◆ **Description of the task**
Would you transcribe each entry precisely as it stands, setting aside any images?

◆ **Exercise material**
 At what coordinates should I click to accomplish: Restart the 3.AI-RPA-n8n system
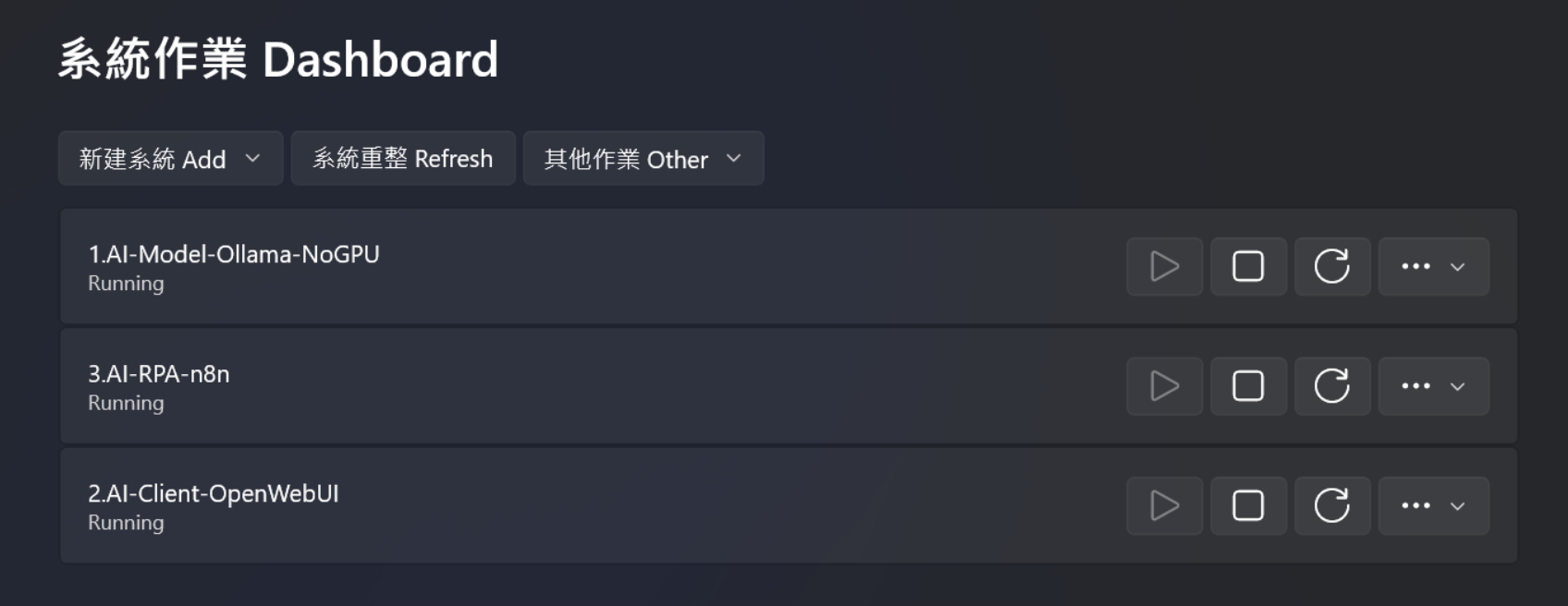pyautogui.click(x=1332, y=386)
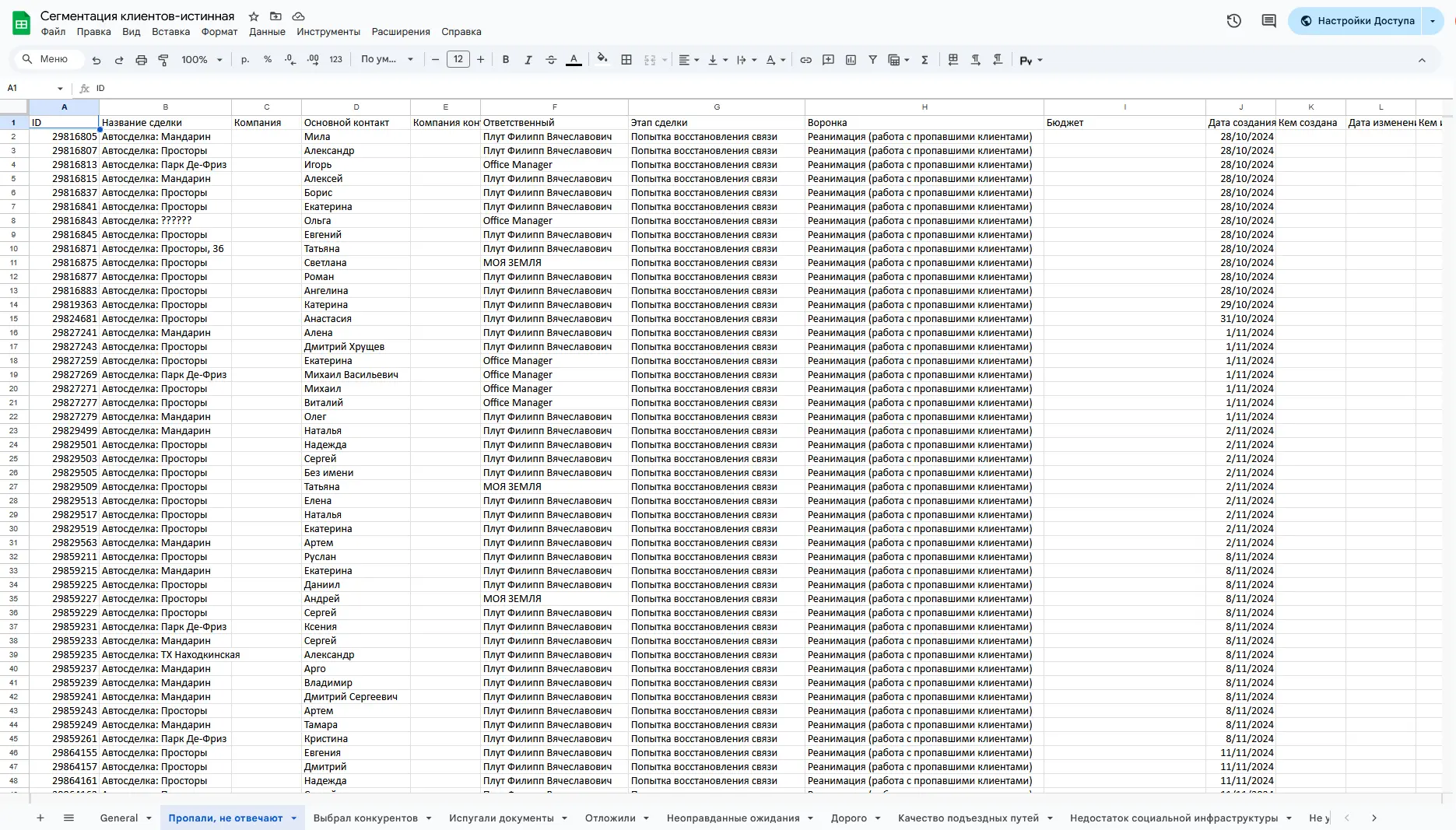Image resolution: width=1456 pixels, height=830 pixels.
Task: Toggle strikethrough formatting
Action: [x=551, y=60]
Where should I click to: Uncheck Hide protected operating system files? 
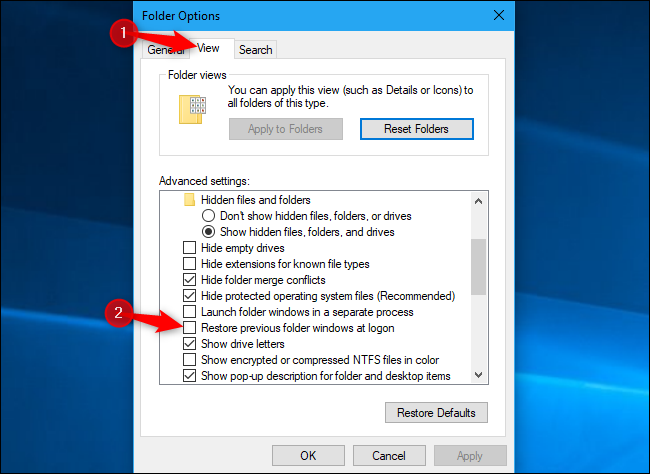[x=189, y=296]
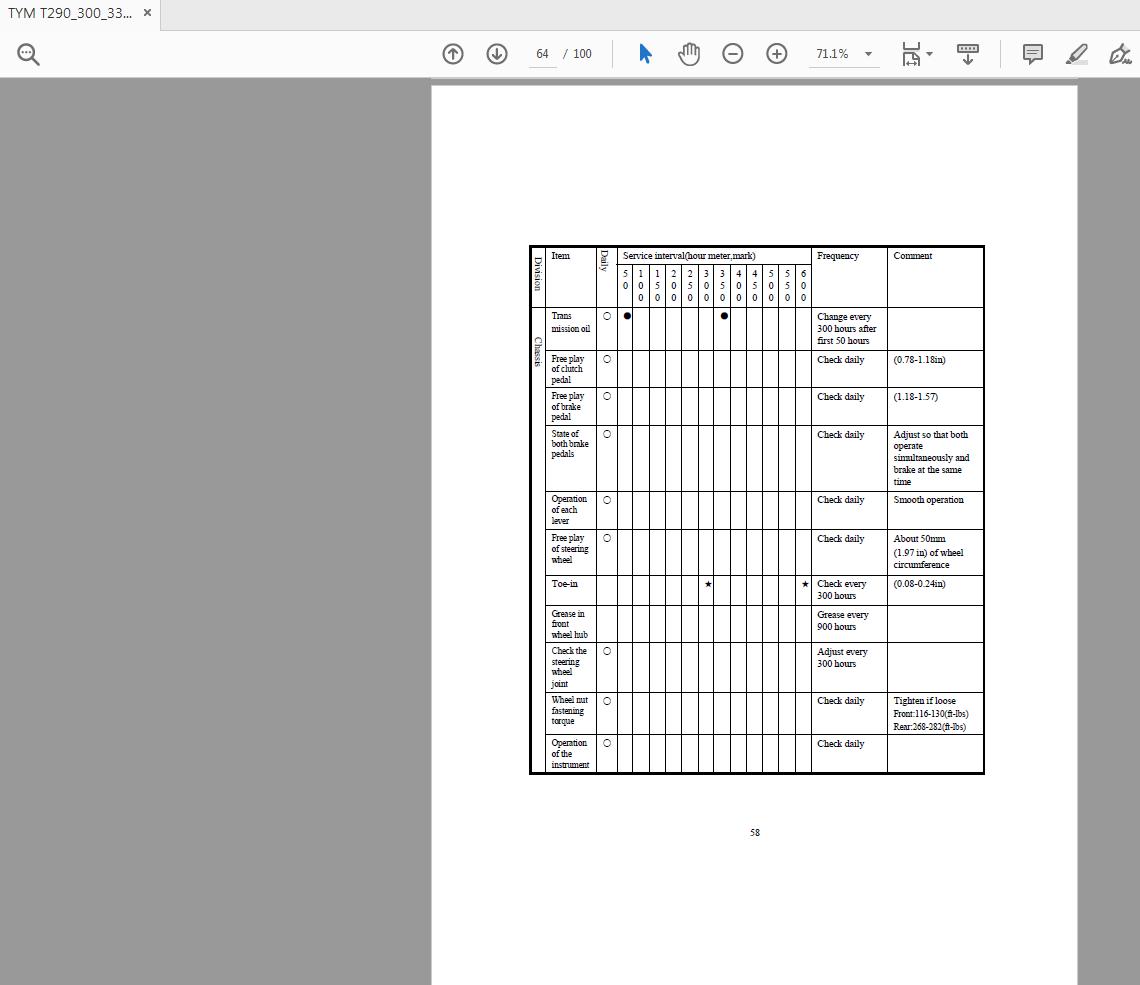1140x985 pixels.
Task: Open the zoom level chevron next to 71.1%
Action: pyautogui.click(x=868, y=54)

◆ **Solution to the problem**
 At what coordinates should I click to accomplish: Restart the 3.AI-RPA-n8n system
pyautogui.click(x=1332, y=386)
Image resolution: width=1456 pixels, height=830 pixels.
Task: Toggle strikethrough formatting
Action: [x=551, y=60]
Where should I click to: Uncheck Hide protected operating system files? 
[x=189, y=296]
1140x985 pixels.
Task: Open the zoom level chevron next to 71.1%
Action: pyautogui.click(x=868, y=54)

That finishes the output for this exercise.